Monday, January 28, 2008

Non-Sexual Dual Relationships - Conclusion


One of the core problems in blurred, dual, or conflictual relationships is the core idea presented by Pope. Pope made the claim that, " non-sexual dual relationships, while unethical and harmful per se, foster sexual dual relationships". The great fear and ethical taboo among therapists is sex with a client. According to Pope's reasoning, the primary rationale for avoiding all dual-relationships has been that they may eventually lead to a sexual relationship. This is not the only fear, but it is one of the greatest among professionals. Obviously not all non-sexual dual relationships lead to sexual ones, but it is likely that almost all sexual relationships have had to pass through a dual relationship stage at some point before turning into a fully sexual relationship. But, is it possible that some dual relationships can be beneficial to a client? In some circumstances they may be.

In the survey previously mentioned it was found that respondents considered some dual relationships to be useful. For example, some dual relationships provide role modeling, nurturing and a giving quality to therapy. This is one of the main dilemmas that people working in residential addiction treatment programs face. In many cases, the counselor/therapist can provide vital role modeling to clients.

Throughout the history of addiction treatment, addiction treatment professionals have struggled with this dual relationship dilemma. A national survey of 827 certified drug and alcohol counselors was conducted to determine their ethical beliefs and practices in the area of dual relationships. The results were compared to a national study of psychologists, psychiatrists, and social workers around 13 areas of practice behavior involving dual relationship situations and no significant difference was found between the groups. The results indicate that the same concerns over dual relationships plague professionals in many different counseling fields, not just those with graduate degrees.
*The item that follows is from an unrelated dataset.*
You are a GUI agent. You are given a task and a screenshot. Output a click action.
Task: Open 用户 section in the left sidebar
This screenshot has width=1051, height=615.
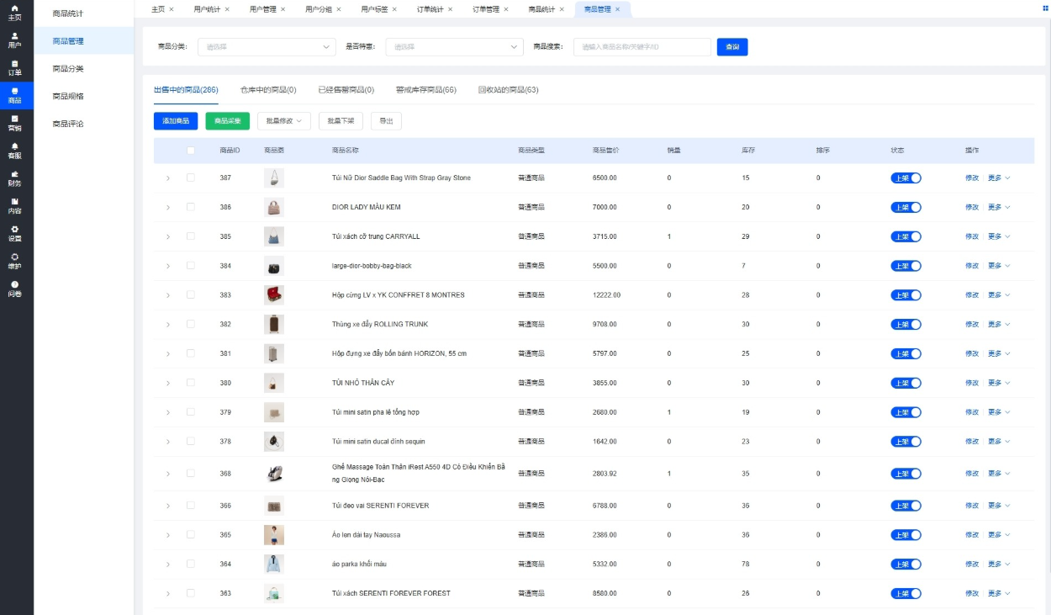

Often professionals working in the field of residential addiction treatment are in recovery themselves. This presents both a unique problem and a unique opportunity for both the client and the clinician. Clinicians working in addiction treatment who are also recovering addicts are able to provide a model for recovery from addiction. However, problems arise when the clinician's recovery program coincides with the client's recovery program. This presents an unusual and tricky situation when clients, current or former, attend publicly held recovery meetings (Alcoholics Anonymous meetings, Narcotics Anonymous meetings, and other 12-step based community meetings) within their community.

The situation is this: A clinician attends her regular, local 12-step based recovery meeting. She walks into the meeting and suddenly one of her former, or perhaps current, clients waves at her from across the room. At first this may appear no different from any other situation where a professional runs into a client in a social setting, but the main difference here lies in the nature of the situation. When the addiction treatment clinician attends a recovery meeting and happens to encounter his client in the same meeting, the clinician is suddenly presented with an awkward situation. The therapist's role is now compromised. She is both therapist and patient.

The positive aspect of this particular compromising situation is that the addiction counselor is modeling positive behavior in the above example. The therapist/counselor is living what she is prescribing to the client, namely that addiction is something that can be overcome and something that she continues to address by attending recovery meetings. In this situation the dual role can be beneficial to the client.

At one time, ethical guidelines for addiction counselors were full of varying opinions on how to handle the situation mentioned above. Only recently have most of the addiction treatment licensing organizations adopted the wording of the APA ethical guidelines regarding dual relationships. According to Dr. Jerry Brown, an experienced clinical psychologist with over 20 years of experience working in the field of addiction treatment, in the past the general consensus among professionals working in the addiction treatment field was that no addiction treatment professional should attend a 12-step based meeting where his or her client(s) were also in attendance. In these situations it was suggested that the counselor or treatment professional immediately leave the meeting upon seeing the former or current client. This rule has widely been abandoned for more general statements in their ethical guidelines regarding dual relationships. The Department of Alcohol and Drug Programs Text of Final Regulations ยง13060 (c)(4) now states the following regarding dual relationships: "Engaging in social or business relationships for personal gain with program participants, patients, or residents, their family members or other persons who are significant to them" is prohibited. The attempt at defining what to do in certain situations, once an aspiration of addiction treatment licensing organizations, has become a thing of the past.

The law remains intentionally vague in certain areas so as to leave the judge and lawyers room to argue a particular angle based on the facts and circumstances of a case. It seems that the APA has chosen to do the same thing with its ethical code regarding dual relationships. If the APA were to attempt to do what addiction licensing boards have attempted to do in the past and define particular instances where dual relationships might occur and as far as to outline what the professional should do in each situation, then the APA would undoubtedly produce an exhaustive volume of rules and regulations that not even the most astute and cautious psychologist would read. Perhaps it is better that the APA keep the guidelines on dual relationships as they are and leave the interpretation to professionals. As discussed previously, not all dual relationships are harmful to the patient, but it is better left to the psychologist, the psychiatrist, the social worker and the addiction counselor as to where the line should be drawn.